The nervous system regulates heart rate in response to situations such as stress and emergencies. Dysfunction of part of the nervous system controlling the heart can cause changes in electrocardiogram (EKG), which measures the electrical activity of the heartbeat, in people with Parkinson’s disease (PD). In this study we will look for evidence of EKG changes in the earliest stages of PD, even before other classic signs of disease are observable.
We hypothesize that artificial intelligence (AI) applied to EKGs can help identify people in very early stages of PD, before they show other classic signs of PD.
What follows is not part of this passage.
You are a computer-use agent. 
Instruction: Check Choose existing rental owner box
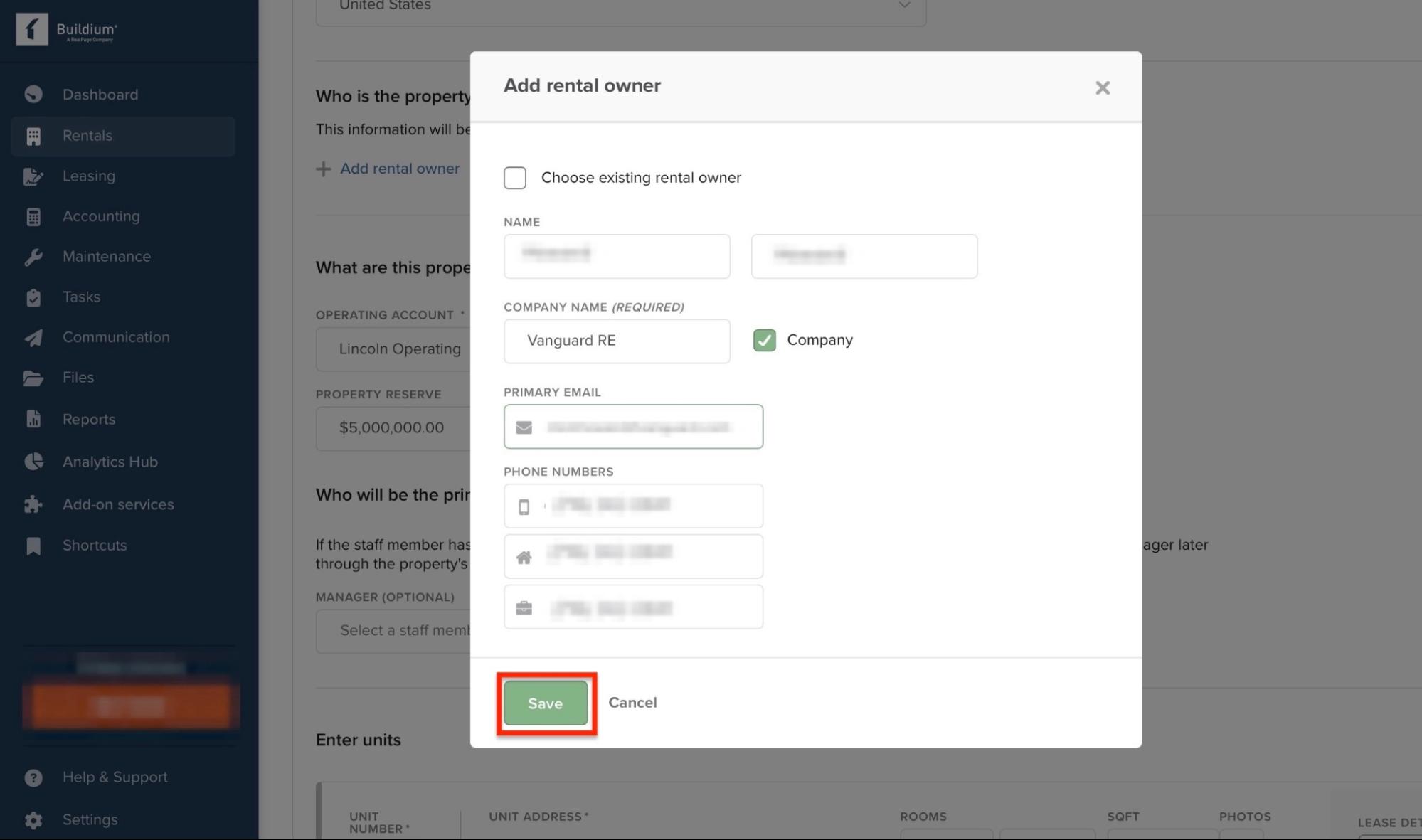click(x=515, y=178)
We will use EKG data from the Honolulu Asia Aging Study cohort to build AI-based models that can identify people at the earliest phase of PD. We will then see how well these models work on a different set of patients with PD from Methodist LeBonheur Healthcare System in Memphis, Tennessee.
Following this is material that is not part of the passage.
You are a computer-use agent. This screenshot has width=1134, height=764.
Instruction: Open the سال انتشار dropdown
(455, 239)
Impact on Diagnosis/Treatment of Parkinson’s disease:
If successful, our project will yield a noninvasive, cheap and easy-to-use tool for identification of people likely to develop PD. Such a tool could identify participants earlier for clinical trials, at a time when drugs are more likely to be effective.
Next Steps for Development:
Next steps following this proposal will be to test our AI-based model in additional populations in order to fully understand its ability to predict PD. If successful, we hope to make this model available to researchers for ongoing and future clinical trials.